───── Extracted text

- Racing silks of Maktoum Al Maktoum
- Sire: Storm Bird
- Grandsire: Northern Dancer
- Dam: Morning Devotion
- Damsire: Affirmed
- Sex: Filly
- Foaled: April 16, 1991
- Died: February 18, 2021 (age 29)
- Country: United States
- Colour: Chestnut
- Breeder: Swettenham Stud
- Owner: Robert Sangster Godolphin Sheikh Maktoum Al Maktoum
- Trainer: Peter Chapple-Hyam Hilal Ibrahim Saeed bin Suroor
- Record: 8: 4-2-0
- Earnings: £541,904

Major wins
- Oaks Stakes (1994) Irish Derby (1994).

Awards
- European Champion Three-Year Old Filly (1994) Timeform rating 131

= Balanchine (horse) =

American-bred Thoroughbred racehorse

Balanchine (16 April 1991 – 18 February 2021) was a Thoroughbred racehorse, bred in the United States and trained in the United Kingdom and Dubai. In a racing career which lasted from September 1993 until October 1995 she ran eight times and won four races. After winning both her races as a two-year-old Balanchine was narrowly beaten in the 1994 1000 Guineas before winning the Classic Epsom Oaks. She then recorded her most important success when defeating male opposition in the 1994 Irish Derby. After recovering from a life-threatening illness, she returned in 1995 but failed to win. Balanchine was one of the first important successes for Godolphin Racing.

==Background==
Balanchine was a "big, handsome" chestnut mare, with a prominent white blaze and a long white sock on her near-hind leg. She was bred in the US by the Swettenham Stud, the breeding operation of her original owner, Robert Sangster. She was sired by the European Champion Two-Year-Old Storm Bird, out of the Affirmed mare Morning Devotion, making her a half-sister to the Sun Chariot Stakes winner Red Slippers. She was originally sent into training with Peter Chapple-Hyam at Manton.

==Racing career==

===1993: two-year-old season===
Balanchine ran twice as a juvenile in September 1993. Her reputation obviously preceded her, as she was made 1/2 favourite for a fifteen-runner maiden race at Salisbury which she "easily" won by three lengths. Two weeks later at Newbury she led all the way to win a minor stakes event by seven lengths at odds of 2/11 in "impressive" style.

Although she had not contested a Group race, she had established herself as a promising filly and attracted the attention of Maktoum Al Maktoum, who bought her privately and sent her to join his family's then experimental Godolphin team.

──────────
───── Data below

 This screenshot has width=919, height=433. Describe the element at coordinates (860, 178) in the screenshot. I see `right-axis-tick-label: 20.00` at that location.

──────────

Answer from the text about the racehorse Balanchine:
1. Who bred her?
2. At which racecourse did she win her maiden race?
3. In which 1994 race did she defeat male opposition?

1. Swettenham Stud
2. Salisbury
3. The Irish Derby